So what does the future hold? With only five data-points, it is hard to be sure exactly which mathematical curve is being followed. If it is what is known as a power law, then the 14-bladed razor should arrive in 2100. The spate of recent innovation, however, suggests it may be a hyperbola. In that case, blade hyperdrive will be reached in the next few years and those who choose not to sport beards might be advised to start exercising their shaving arms now.

Saturday, March 18, 2006

Whatte the Swyve?

Only a really dorky former English major (like me) would find this blog as hysterical as I do.

Friday, March 17, 2006

Happy St. Patrick's Day

Everyone wants a bottle in their mouth on St. Patrick's Day!

Not-So-Local News

This morning, I noticed that Yahoo! News has debuted a beta of a new featured called Local News, wherein you can enter your ZIP code and it will purportedly aggregate local news stories. However, upon entering 12866, I was given the message:

"To see news for Saratoga Springs, NY, please select a metro area: Buffalo, Burlington, New York."

Um, guys? Neither of those cities are within a 100-mile radius of here. Albany would have been acceptable. Heck, even Syracuse is closer.

And, hey, I get the same message when I change the location to "Albany, NY."

So I'm not impressed with Yahoo! Local News.

Wednesday, March 15, 2006

Taking Stock [Out] of Print

Financial page readers with bad eyes rejoice:
Beginning April 4, The New York Times will stop publishing daily stock listings on Tuesdays through Saturdays and will offer a new package of interactive tools and market information on its Web site, the paper announced yesterday.
In announcing the change, The Times joins other newspapers that have cut stock listings to reduce newsprint costs as more readers monitor investments using the Internet.
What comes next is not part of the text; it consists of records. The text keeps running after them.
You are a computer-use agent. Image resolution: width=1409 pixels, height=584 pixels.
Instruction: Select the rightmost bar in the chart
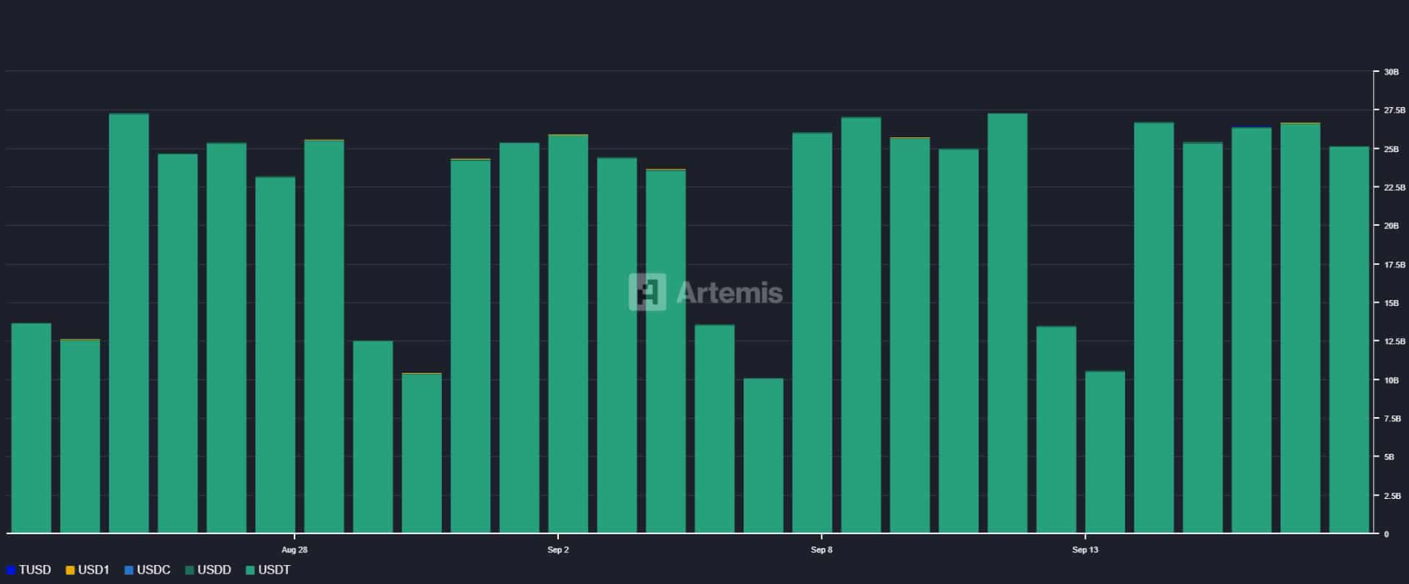click(1348, 344)
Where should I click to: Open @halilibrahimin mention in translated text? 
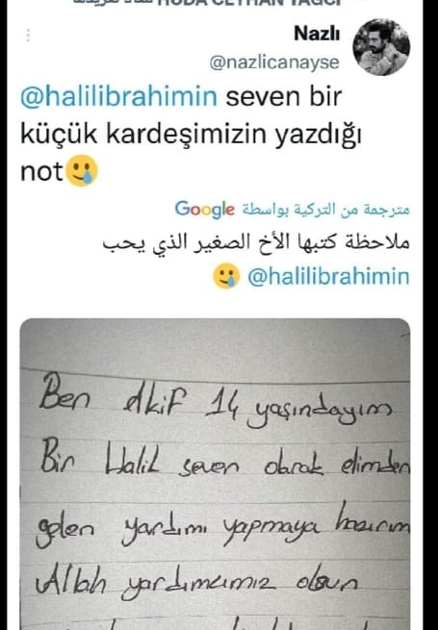[328, 276]
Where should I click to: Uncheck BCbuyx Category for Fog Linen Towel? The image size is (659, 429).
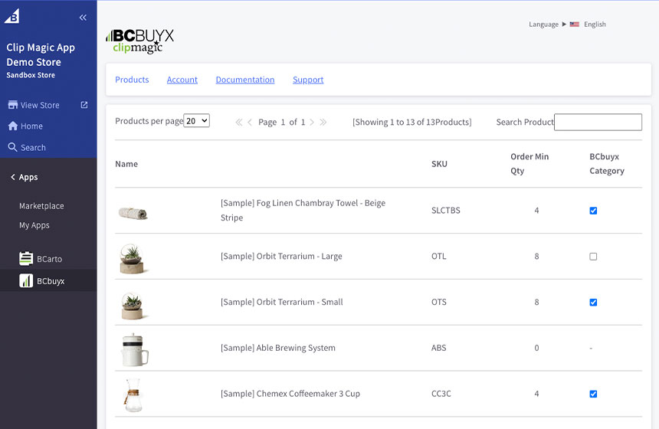(593, 211)
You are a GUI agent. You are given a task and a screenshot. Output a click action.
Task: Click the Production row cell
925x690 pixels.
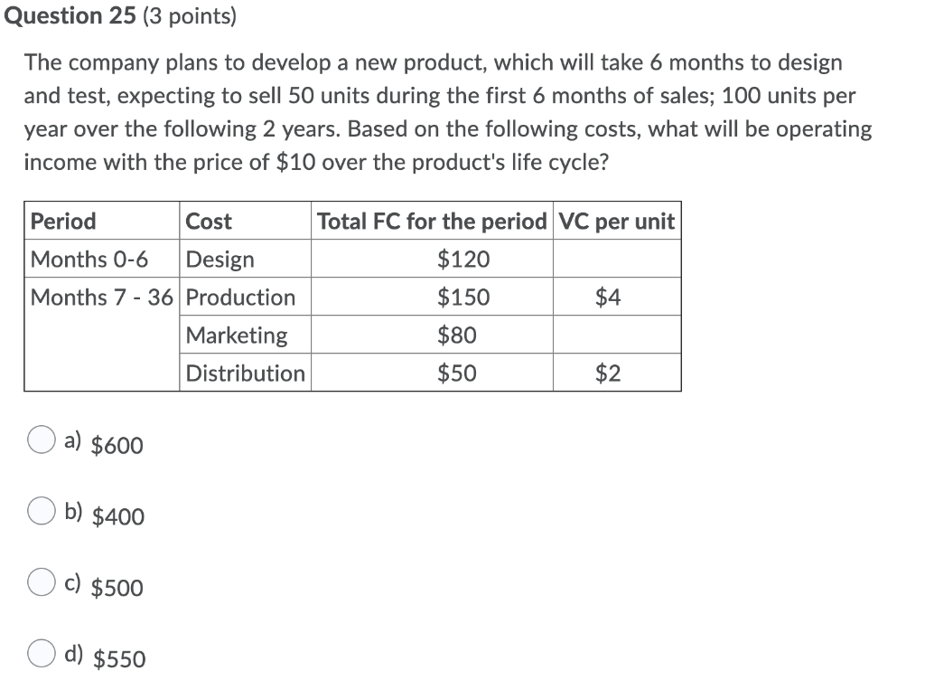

The Times will replace the tables in the newspaper with two pages of market and economic information, including performance listings of the top 100 stocks in the Standard & Poor's 500-stock index, market analysis, mutual fund information, charts tracking individual company performance and lists of foreign currency exchange rates.
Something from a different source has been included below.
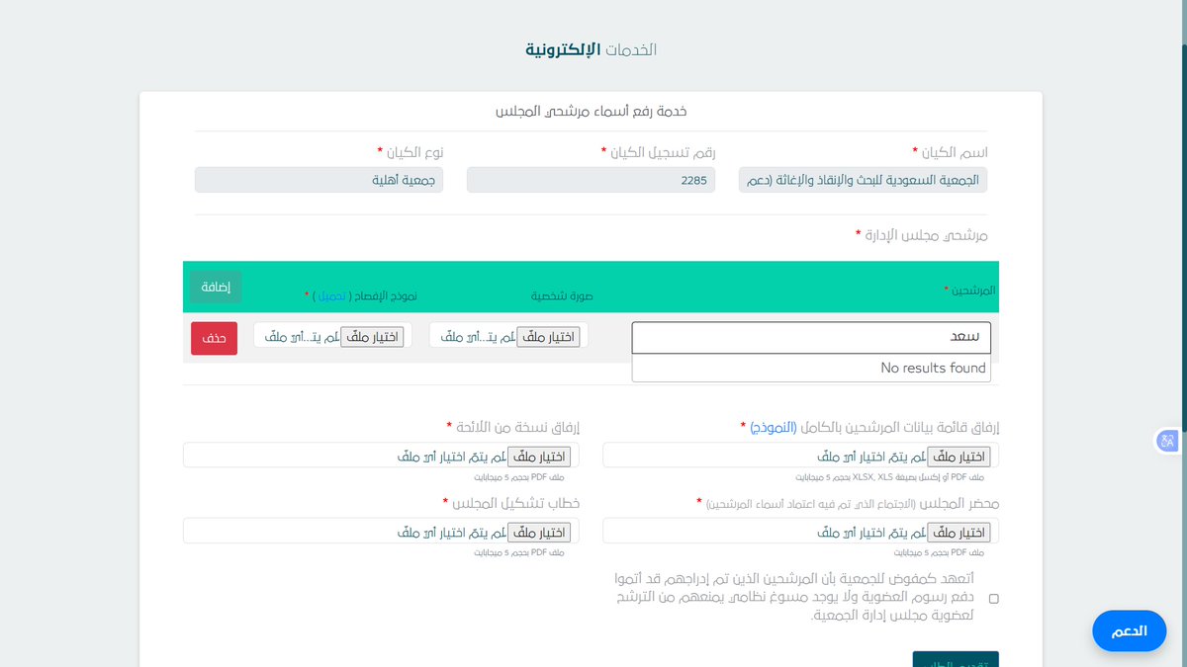Click the رقم تسجيل الكيان field showing 2285

590,180
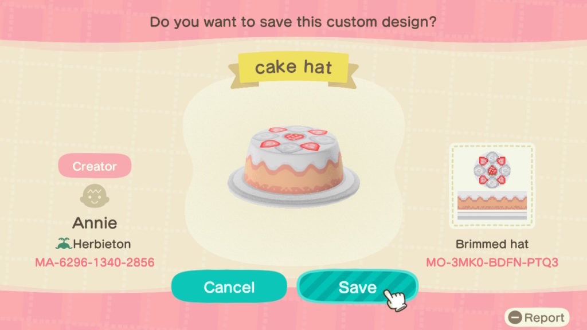Click the minus icon beside Report
Viewport: 587px width, 330px height.
coord(515,317)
The newspaper said that the features to be added to its Web site would include investment tools, breaking financial news and individual portfolio information.
The Tribune Company has cut back on stock listings in many of its newspapers, including The Chicago Tribune, The Los Angeles Times, Newsday and The Orlando Sentinel.

On Monday, The Los Angeles Times announced that it would condense its tables to a one-page listing of the 1,300 most heavily traded stocks and a list of companies based in Southern California.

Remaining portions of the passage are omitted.